* **WHAT TO WORK ON**:
(a) Rewrite the passage on the Senate Ethics Committee starting with "Created in 1977, the" and going on through "is not permissible.", swapping "written opinions" for "formal opinions".
(b) Answer these questions from the passage about Lawrence Horowitz and the Senate Ethics Committee.
(i) What annual salary has Horowitz been paid since 1984?
(ii) In what year was the Senate Select Committee on Ethics created?
(iii) About how many written opinions has the committee issued, according to its staff director?
(c) Continue the passage on the Senate Ethics Committee from its last sentence.
------ EXERCISE PASSAGE ------
Lawrence Horowitz must be the most underpaid staff aide in the Senate. Since 1984, Horowitz, administrative assistant to Sen. Edward M. Kennedy (D-Mass.), has been paid an annual salary of $3,000, just enough to qualify him for Senate security clearance and coverage under the Senate's health insurance plan. It is less than the federal minimum wage.

But Horowitz is not complaining. While he has continued to work as Kennedy's top aide, Horowitz, who is also a physician, has been engaged for the past two years in some lucrative outside ventures, acting as an adviser on health matters to several corporations and as a consultant to a firm that makes investments in medical- and health-related businesses.

The apparently unusual arrangement was worked out with Kennedy and cleared in advance by the Senate Select Committee on Ethics, which ruled that, with the understandings and restrictions agreed to between Kennedy and Horowitz, this outside consulting work did not violate the conflict-of-interest provisions of the Senate Code of Official Conduct.

The Horowitz case is one of thousands that have been considered during the past few years by the Ethics Committee, the guardian of propriety and the appearance of propriety for the Senate.

Created in 1977, the committee has jurisdiction over Senate rules on such matters as outside employment, gifts, financial disclosure, foreign travel and the franking privilege.

According to Bonnie S. Parker, the committee staff director, the committee has issued about 3,300 written opinions on these and related questions to senators and staff aides seeking advice on what is and is not permissible.
------ DATASET SECTION ------
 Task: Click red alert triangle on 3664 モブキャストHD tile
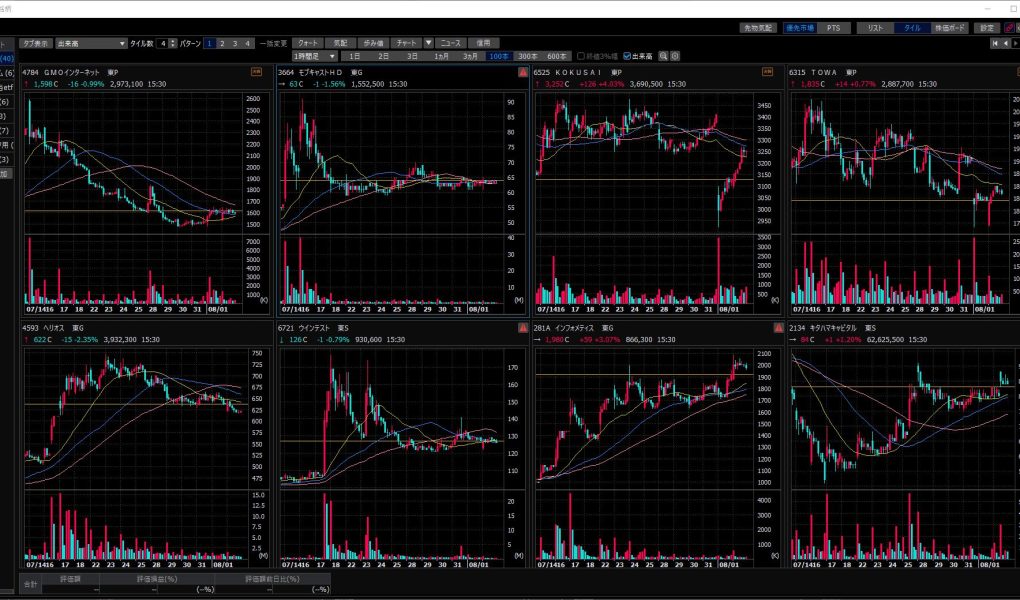[522, 73]
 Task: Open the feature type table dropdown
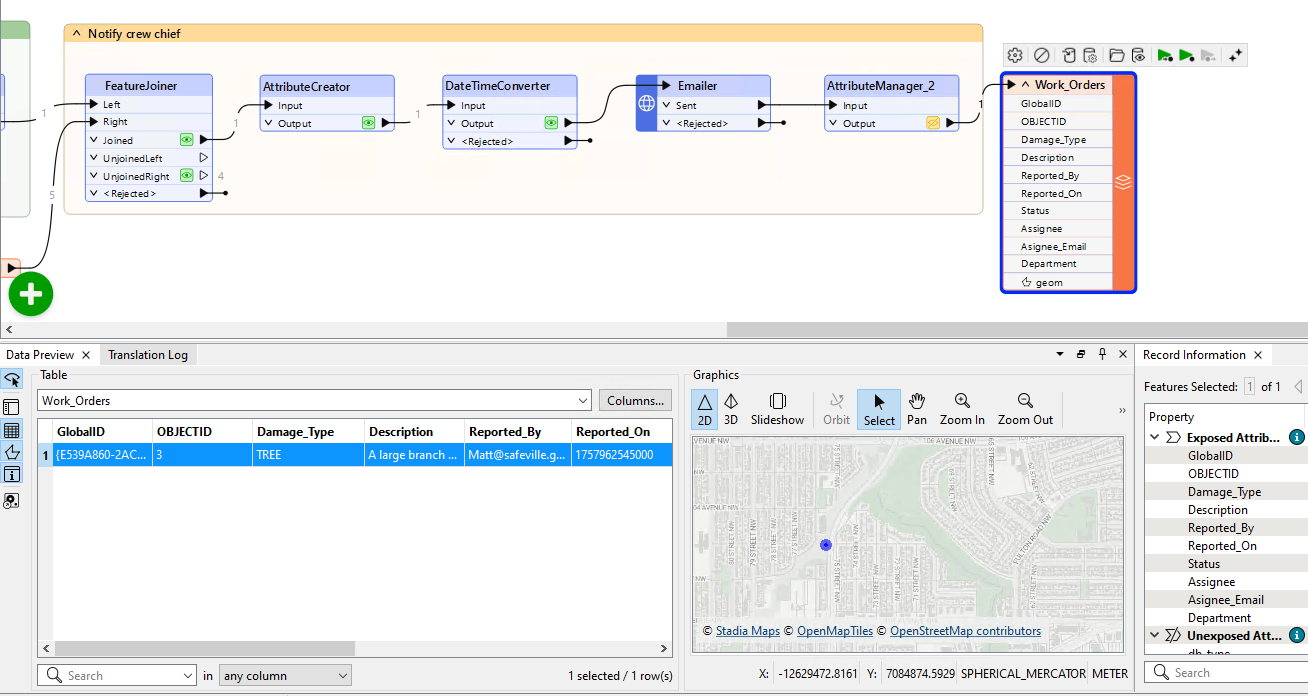pyautogui.click(x=581, y=401)
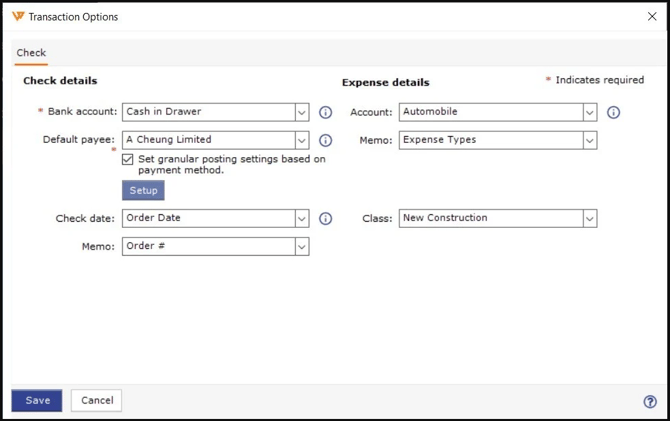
------
* **RESPONSES PER TASK**:
(a)
Created in 1977, the committee has jurisdiction over Senate rules on such matters as outside employment, gifts, financial disclosure, foreign travel and the franking privilege.

According to Bonnie S. Parker, the committee staff director, the committee has issued about 3,300 formal opinions on these and related questions to senators and staff aides seeking advice on what is and is not permissible.

(b)
(i) $3,000
(ii) 1977
(iii) About 3,300

(c)
In addition, many more informal opinions have been provided over the telephone by Ethics Committee staff attorneys.

Last year, the committee published for the first time a compilation of its "interpretive rulings" -- advisory opinions in 394 cases with broad enough application to be used as general guides.

Several of these deal with outside employment and potential conflicts of interest, the bulk of them stemming from inquiries made in the first years after creation of the committee and passage of the Ethics in Government Act of 1978.

May a Senate employe accept an unpaid "of counsel" relationship with a law firm? No, the committee ruled, that would violate a prohibition against allowing an employe's name to be associated with an outside firm.

May a legislative aide for agricultural affairs own a company that bears his name and operate a dairy business from which he receives rental and dividend income?

Yes, the committee said, because the prohibition against association with an outside firm covers the "major professions" such as law, medicine and engineering, but not farming.

May a Senate aide sell real estate on weekends under a broker's license held by a real estate company? No, the committee said, because that would amount to affiliation with the real estate company.

Much depends on the circumstances in each case. In a 1979 interpretative ruling, for example, the committee reminded Senate employes that a committee staff aide who resigns and joins a registered lobbying firm must refrain from lobbying members or staff of his former committee for a year after leaving the Senate.

But in other cases, the committee has ruled that senators may hire on a part-time basis persons who work for registered lobbying firms but do not personally lobby Congress.

The key in this and several other cases is how the individual promises to behave.

For all of its elaborate, footnoted structure, the Senate ethics system still depends largely on trust and individual integrity.

There is no requirement that anyone seek an advisory opinion from the Ethics Committee.

Committee approval of certain arrangements amounts to "official clearance," Parker said, but there is no monitoring to determine if the conditions of approval are being met.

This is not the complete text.